El gas sigue en el subsuelo y no llega a la Argentina

Martes 24 de Junio de 2008

La crónica crisis política boliviana repercute en Argentina con el ahondamiento de la carestía energética. Según un informe conocido ayer en Buenos Aires, la producción de gas natural en Argentina creció apenas un 0,1 por ciento en el primer cuatrimestre del año, frente a un aumento del 6 por ciento del consumo doméstico.

El informe de IES Consultores también resaltó que las importaciones del fluido desde Bolivia cayeron casi a la mitad. "El crecimiento del consumo argentino fue abastecido por una fuerte reducción en las exportaciones de gas a Chile. A la vez las importaciones desde Bolivia disminuyeron al menos un 48 por ciento", según esta consultora, "lo que parecería mostrar las crecientes dificultades de ese país para mantener el abastecimiento. El promedio de importación desde Bolivia rondaría los 3 millones de metros cúbicos diarios, cifra muy por debajo de los 7 millones comprometidos".

Mientras entre enero y abril las importaciones de energía argentinas "crecieron un importante 68,1 por ciento", Bolivia no ha aportado nada a ese aumento.
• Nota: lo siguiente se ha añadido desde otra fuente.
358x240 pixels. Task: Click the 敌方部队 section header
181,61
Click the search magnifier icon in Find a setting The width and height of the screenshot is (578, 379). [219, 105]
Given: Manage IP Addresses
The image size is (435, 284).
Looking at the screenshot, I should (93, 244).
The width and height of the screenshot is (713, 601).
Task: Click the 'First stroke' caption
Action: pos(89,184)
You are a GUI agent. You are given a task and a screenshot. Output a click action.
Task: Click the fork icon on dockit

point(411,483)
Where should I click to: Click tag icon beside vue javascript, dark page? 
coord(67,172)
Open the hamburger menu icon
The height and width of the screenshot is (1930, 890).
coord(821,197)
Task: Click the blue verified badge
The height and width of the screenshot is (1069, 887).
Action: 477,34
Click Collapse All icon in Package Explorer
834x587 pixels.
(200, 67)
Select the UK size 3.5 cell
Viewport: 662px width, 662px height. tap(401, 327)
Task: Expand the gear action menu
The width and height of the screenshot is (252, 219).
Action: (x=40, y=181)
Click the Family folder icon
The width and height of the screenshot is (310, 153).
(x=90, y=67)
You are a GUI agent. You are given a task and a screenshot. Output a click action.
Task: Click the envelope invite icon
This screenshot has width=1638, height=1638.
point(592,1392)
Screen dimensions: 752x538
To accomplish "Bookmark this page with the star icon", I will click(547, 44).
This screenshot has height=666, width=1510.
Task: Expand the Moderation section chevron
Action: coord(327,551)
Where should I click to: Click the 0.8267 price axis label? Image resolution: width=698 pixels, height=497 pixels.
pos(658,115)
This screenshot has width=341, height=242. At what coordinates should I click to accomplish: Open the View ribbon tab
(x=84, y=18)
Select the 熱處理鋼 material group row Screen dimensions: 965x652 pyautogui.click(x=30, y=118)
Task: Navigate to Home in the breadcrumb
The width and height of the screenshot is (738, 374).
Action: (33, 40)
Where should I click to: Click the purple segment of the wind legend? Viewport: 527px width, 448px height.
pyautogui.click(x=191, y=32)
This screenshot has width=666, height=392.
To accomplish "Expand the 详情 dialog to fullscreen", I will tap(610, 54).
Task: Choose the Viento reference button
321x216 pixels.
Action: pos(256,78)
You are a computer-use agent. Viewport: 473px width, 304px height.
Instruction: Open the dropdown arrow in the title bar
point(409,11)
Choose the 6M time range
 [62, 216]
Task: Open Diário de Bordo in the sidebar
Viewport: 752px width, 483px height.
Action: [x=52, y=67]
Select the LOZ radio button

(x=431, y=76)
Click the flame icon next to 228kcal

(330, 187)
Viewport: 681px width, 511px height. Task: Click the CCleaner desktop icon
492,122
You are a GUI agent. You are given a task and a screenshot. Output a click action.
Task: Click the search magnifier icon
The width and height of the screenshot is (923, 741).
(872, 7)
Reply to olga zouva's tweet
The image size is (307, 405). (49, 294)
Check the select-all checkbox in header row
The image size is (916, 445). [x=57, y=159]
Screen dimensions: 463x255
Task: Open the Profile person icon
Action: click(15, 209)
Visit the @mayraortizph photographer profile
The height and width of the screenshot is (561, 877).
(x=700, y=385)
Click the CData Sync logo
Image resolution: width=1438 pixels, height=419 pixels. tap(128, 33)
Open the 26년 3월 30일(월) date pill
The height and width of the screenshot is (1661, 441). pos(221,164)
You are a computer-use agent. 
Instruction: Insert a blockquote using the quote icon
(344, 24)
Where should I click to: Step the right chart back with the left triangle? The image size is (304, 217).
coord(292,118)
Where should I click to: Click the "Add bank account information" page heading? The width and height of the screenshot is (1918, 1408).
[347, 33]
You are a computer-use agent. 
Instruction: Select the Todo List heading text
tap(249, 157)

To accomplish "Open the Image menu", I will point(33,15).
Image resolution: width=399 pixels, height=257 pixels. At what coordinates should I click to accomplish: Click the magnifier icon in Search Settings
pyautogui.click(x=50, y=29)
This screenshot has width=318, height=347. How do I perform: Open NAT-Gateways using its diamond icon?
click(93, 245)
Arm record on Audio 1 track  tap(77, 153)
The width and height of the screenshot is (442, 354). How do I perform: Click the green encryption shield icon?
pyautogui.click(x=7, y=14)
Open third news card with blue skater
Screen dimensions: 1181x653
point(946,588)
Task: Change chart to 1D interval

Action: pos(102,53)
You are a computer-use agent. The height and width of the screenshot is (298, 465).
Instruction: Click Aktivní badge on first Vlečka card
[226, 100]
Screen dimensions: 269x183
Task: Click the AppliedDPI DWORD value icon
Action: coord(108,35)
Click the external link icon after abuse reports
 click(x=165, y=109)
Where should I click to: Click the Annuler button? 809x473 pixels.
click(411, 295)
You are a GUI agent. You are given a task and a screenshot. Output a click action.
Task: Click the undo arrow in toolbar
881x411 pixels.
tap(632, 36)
Las reservas argentinas de hidrocarburos "cayeron a sus menores niveles a fines de 2007, cerca de un 46 por ciento respecto al año 2000 y con un horizonte de consumo de poco menos de nueve años", agregó el IES.

Metas imposibles. Ante este crítico panorama, Bolivia mantiene congelada su oferta de gas e incumple diariamente su compromiso de provisión. Esto se debe a que la nacionalización de los hidrocarburos decretada por Evo Morales el 1º de mayo de 2006 y concluida en mayo de este año ha provocado una congelación de las inversiones en el sector. Bolivia necesita unos 4.000 millones de dólares para aumentar su producción de gas.

Además del contrato de 7,3 millones de metros diarios, en 2006 el gobierno argentino firmó con Bolivia otro aún más ambicioso a futuro, por otros 27 millones de metros. Este volumen debería abastecer el Gasoducto del Noreste, por ahora sin vestigios de construcción en ninguno de los dos lados de la frontera.